Nov 03, 2023 Web Exclusive Bookmark and Share


Back in ’92 Drop Nineteens were a glowing star in the small constellation of the British shoegaze scene. The catch being that the Boston natives were, of course, not British at all. Adhering to an American tradition of taking the music the English offered and serving it back to them with a new twist of cool, their shining debut album, Delaware, was an essential part of any UK Gen-Xer’s CD pile.

Following up soon after with the magical Your Aquarium EP, the band then fumbled through major lineup changes and a shift in musical direction, delivering a mightily disappointing sequel with National Coma and stumbling to what appeared to be a permanent split in 1995.

Hard Light is their first album in 30 years, stemming from a notion founder member Greg Ackel noted in a recent interview that “this was the first time in my life since stopping making music that I was curious to hear what Drop Nineteens might sound like now.”

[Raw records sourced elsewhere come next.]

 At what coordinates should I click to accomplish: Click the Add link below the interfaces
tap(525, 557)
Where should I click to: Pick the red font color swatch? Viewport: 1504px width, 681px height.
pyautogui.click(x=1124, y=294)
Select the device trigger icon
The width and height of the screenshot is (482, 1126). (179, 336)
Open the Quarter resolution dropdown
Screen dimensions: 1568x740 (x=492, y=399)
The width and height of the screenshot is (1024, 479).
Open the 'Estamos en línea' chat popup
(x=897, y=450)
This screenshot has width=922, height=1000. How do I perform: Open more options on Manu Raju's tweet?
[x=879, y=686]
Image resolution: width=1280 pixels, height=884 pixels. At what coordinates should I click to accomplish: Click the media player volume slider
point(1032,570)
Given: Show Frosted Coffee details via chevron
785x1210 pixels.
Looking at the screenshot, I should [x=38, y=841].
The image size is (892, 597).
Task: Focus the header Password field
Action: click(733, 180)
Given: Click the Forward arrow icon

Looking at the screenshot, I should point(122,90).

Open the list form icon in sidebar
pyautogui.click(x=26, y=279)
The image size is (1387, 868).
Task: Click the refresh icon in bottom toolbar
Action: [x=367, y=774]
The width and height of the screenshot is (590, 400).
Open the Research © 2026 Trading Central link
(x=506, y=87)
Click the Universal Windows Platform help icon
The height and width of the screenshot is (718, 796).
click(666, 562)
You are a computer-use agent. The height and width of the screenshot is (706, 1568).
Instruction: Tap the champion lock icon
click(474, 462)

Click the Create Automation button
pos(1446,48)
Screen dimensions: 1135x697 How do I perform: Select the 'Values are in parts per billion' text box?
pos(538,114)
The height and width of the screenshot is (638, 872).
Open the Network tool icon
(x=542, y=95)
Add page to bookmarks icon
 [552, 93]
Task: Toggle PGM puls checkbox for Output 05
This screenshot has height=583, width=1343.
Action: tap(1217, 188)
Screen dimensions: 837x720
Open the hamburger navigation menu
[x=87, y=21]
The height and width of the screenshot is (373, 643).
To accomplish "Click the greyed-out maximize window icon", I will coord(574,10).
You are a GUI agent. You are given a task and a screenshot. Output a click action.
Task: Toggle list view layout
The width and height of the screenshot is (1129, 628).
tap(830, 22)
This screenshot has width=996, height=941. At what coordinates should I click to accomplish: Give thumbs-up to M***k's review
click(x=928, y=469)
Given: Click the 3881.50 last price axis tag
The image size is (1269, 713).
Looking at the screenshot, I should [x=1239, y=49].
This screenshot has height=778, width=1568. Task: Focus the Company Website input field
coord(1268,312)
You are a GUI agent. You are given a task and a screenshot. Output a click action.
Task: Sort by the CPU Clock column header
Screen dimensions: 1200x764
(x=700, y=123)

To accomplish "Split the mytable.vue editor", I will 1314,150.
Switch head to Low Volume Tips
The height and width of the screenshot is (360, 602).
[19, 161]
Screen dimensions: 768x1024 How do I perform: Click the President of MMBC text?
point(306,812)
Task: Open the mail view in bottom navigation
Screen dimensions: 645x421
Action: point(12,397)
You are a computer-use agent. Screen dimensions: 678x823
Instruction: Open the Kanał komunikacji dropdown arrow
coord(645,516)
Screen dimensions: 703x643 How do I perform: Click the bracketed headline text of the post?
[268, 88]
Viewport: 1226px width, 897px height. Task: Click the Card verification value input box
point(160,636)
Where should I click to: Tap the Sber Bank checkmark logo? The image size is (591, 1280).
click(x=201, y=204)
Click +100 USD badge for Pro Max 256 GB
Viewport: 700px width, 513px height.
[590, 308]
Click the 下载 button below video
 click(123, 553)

Smartly reassembling 4/5ths of the original lineup behind Delaware (latter period drummer Pete Koeplin takes over from Chris Roof here), the answer to Ackell’s question is a positive one—Hard Light is an immensely satisfying return that evokes the slacker tone and overdriven sound of their debut while illuminating the lyrical heart of a band changed by time, often for the better.

You’ll find yourself eerily moved by the title track as Ackell and Paula Kelly harmonize and interweave their voices, his a crisp whisper, hers a honey-drip high, repeating “Time is of the essence” under a percussive spoken word poem: “You are the city, the rain, the weather, the lights, the sound, the reason.” Ackell and Motohiro Yasue’s guitars, rising, melding, and fizzing like overflowing cans of cola, will bring you to an exquisite high.

On the shimmering “A Hitch” you’ll find yourself transported to scenes simply and beautifully conjured in lines such as “Shovel up the snow like I couldn’t live without it” and “in the moonshine, and the riptides and in the meantime on the B-side.” Kelley’s reverse looped backing vocals bounce between speakers and that familiar squalling ocean of guitar lifts, ebbs, then explodes.

There’s a lot of winter here, a lot of farewells too. On the sweetly simple “Lookout” where there’s “Two more hours to go/In the snow” and a chorus claim that “When the trees get weird / I just wanna be here.” “When you’re carrying flowers / Because I’ll be gone / I want to thank you my dears” are the kind of lines that prick the heart and infiltrate the mind; it’s a funeral song and a goodbye kiss that lingers.

Departure also casts a shadow over “Policeman Getting Lost,” an acoustic diamond where you’re “Haunted by the figures of your friends” but “If you get too tired you can lay your head across my pillow / Darkness coming quick this time of year.”

There’s a bittersweet memory behind each of these songs, it seems, and “Tarantula” (hey, is that title a Ride reference?) a firecracker that would have been an indie hit in the early ’90s and deserves to be one now, is perhaps the best of them. “I feel like it’s after school / In the afternoon / In the afterlife.” These are lines that bathe in the amber light of nostalgia, suggesting hazy images that almost let you taste the summer in which the song dances.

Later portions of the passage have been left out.